Ce sont ces dernières qui sont le cœur de l’économie Camerounaise.
IV – Pistes pour faire du Cameroun un hub entrepreneurial
En vue d’y arriver, voici, au-delà d’une conférence quelques pistes pour accroitre l’attractivité et booster le développement de l’économie camerounaise.
1.Préalablement, résorber le déficit en infrastructures et en énergie.
2.Garantir la transparence et rapidité pour tous les actes administratifs liés à la création et la gestion des entreprises.
3.Rendre la fiscalité efficace avec :
1.a. L’utilisation de la technologie pour assurer la transparence et éliminer la corruption
2.b. L’élargissement de l’assiette fiscale avec l’accompagnement des entreprises de l’informel vers le formel
3.c. L’allègement de la fiscalité pour l’ensemble des entreprises et l’intégration de mesures incitatives à la création d’emploi et à la croissance
4.Réformer le système judiciaire, pour qu’il puisse être sûr pour les institutions financières leur permettant ainsi de prêter au TPE, PE et ME.
5.Rendre les informations financières fiables, transparentes et accessibles.
6.Mettre en place un Fonds de garantie de l’Etat permettant aux institutions financières de minimiser le risque.
7.Réformer le système d’éducation pour qu’il fasse de l’entreprenariat une option principale pour les jeunes et les moins jeunes.
8.Exécuter une politique d’accessibilité à la technologie afin de renforcer la compétitivité.
9.Innover dans la recherche de nouvelles alternatives de financement pour l’investissement dans les secteurs porteurs notamment les partenariats public-privés, le marketing territorial, la coopération décentralisée, l’émission des obligations pour les Collectivités Territoriales Décentralisées.
10.Faire de notre force de travail un pilier de notre puissance économique en assurant le travail décent à l’ensemble des travailleurs.

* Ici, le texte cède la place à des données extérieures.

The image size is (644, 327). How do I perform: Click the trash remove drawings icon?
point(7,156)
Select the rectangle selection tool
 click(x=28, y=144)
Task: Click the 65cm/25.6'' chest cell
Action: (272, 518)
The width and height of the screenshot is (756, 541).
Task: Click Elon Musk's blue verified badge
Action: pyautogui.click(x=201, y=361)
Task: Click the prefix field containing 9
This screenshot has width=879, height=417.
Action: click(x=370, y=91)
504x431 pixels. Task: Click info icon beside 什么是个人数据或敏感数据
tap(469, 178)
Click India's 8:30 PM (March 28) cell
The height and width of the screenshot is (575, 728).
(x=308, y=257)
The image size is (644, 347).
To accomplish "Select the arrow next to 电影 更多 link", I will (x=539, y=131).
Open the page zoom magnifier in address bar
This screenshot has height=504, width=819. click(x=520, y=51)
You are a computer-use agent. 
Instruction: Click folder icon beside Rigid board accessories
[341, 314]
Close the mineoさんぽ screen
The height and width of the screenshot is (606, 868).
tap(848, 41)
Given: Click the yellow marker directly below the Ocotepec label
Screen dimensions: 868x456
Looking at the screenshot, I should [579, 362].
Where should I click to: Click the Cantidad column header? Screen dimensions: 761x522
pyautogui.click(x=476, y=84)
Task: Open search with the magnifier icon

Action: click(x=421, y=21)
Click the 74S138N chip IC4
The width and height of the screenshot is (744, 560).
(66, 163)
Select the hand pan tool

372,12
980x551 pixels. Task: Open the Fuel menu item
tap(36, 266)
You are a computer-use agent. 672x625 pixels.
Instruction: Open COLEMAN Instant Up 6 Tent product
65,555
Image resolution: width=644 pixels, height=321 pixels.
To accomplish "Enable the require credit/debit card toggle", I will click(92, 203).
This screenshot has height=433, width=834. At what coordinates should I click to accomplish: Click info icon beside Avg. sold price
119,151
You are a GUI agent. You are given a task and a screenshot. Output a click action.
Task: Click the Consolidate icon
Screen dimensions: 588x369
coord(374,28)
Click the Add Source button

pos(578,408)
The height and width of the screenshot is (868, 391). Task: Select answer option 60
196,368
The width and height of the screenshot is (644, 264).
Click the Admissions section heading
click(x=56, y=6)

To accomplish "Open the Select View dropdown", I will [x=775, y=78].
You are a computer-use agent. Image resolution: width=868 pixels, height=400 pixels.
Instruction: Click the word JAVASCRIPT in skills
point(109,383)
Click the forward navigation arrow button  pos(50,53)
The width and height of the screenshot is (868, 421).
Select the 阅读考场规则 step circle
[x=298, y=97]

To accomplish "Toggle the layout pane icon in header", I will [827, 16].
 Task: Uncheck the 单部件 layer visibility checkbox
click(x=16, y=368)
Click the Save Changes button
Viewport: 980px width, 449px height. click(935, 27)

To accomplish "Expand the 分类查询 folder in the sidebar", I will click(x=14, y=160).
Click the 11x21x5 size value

Il nous semble que c’est en allant dans ce sens que de meilleurs résultats sont susceptibles d’être produits. Mais une question demeure : est-ce à ce rythme et avec ce leadership politique que nous y arriverons ?
Il est évident pour nous que non.
Nous avons besoin d’un leadership plus visionnaire, volontaire, comprenant comment fonctionne les entreprises et capable de conduire des réformes idoines à une vitesse plus rapide.
Dans un monde qui bouge, nous sommes condamnés à bouger plus vite.